### About this exercise:
Starting with the first line and ending with the line that holds "Given: Click the RSS Subscribe feed icon", repeat the material exactly.

### Information provided:
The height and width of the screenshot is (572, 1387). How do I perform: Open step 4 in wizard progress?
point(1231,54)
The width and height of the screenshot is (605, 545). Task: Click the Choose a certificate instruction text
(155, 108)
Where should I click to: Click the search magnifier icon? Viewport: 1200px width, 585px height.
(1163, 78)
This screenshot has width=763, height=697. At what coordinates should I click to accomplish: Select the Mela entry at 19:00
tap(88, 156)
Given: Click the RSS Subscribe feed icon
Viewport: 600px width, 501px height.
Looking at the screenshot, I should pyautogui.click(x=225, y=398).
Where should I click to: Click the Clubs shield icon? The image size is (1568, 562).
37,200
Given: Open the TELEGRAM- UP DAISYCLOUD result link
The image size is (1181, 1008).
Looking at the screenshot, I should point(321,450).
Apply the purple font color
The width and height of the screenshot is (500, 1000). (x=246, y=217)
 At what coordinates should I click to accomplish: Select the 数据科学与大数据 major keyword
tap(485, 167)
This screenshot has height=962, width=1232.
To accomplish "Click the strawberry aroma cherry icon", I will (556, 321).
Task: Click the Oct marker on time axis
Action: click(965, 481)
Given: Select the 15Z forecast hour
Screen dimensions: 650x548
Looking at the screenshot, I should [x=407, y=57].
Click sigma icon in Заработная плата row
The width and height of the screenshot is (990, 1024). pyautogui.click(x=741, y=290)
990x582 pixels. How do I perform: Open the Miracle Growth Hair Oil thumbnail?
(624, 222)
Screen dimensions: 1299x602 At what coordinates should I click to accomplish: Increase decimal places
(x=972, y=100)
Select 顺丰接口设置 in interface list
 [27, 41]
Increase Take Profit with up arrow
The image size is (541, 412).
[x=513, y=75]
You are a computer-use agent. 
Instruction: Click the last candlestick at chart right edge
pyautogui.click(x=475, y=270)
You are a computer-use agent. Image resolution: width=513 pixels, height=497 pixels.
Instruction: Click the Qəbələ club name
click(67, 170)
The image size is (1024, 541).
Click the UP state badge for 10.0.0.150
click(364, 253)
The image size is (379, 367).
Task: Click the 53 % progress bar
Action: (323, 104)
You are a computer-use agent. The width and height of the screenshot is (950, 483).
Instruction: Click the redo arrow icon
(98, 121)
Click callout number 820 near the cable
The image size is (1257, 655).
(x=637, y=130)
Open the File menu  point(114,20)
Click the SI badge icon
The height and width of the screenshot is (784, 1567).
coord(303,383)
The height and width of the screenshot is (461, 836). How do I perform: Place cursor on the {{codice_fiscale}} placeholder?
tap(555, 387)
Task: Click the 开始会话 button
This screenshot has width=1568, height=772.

### Response below:
The height and width of the screenshot is (572, 1387). How do I perform: Open step 4 in wizard progress?
point(1231,54)
The width and height of the screenshot is (605, 545). Task: Click the Choose a certificate instruction text
(155, 108)
Where should I click to: Click the search magnifier icon? Viewport: 1200px width, 585px height.
(1163, 78)
This screenshot has width=763, height=697. At what coordinates should I click to accomplish: Select the Mela entry at 19:00
tap(88, 156)
Given: Click the RSS Subscribe feed icon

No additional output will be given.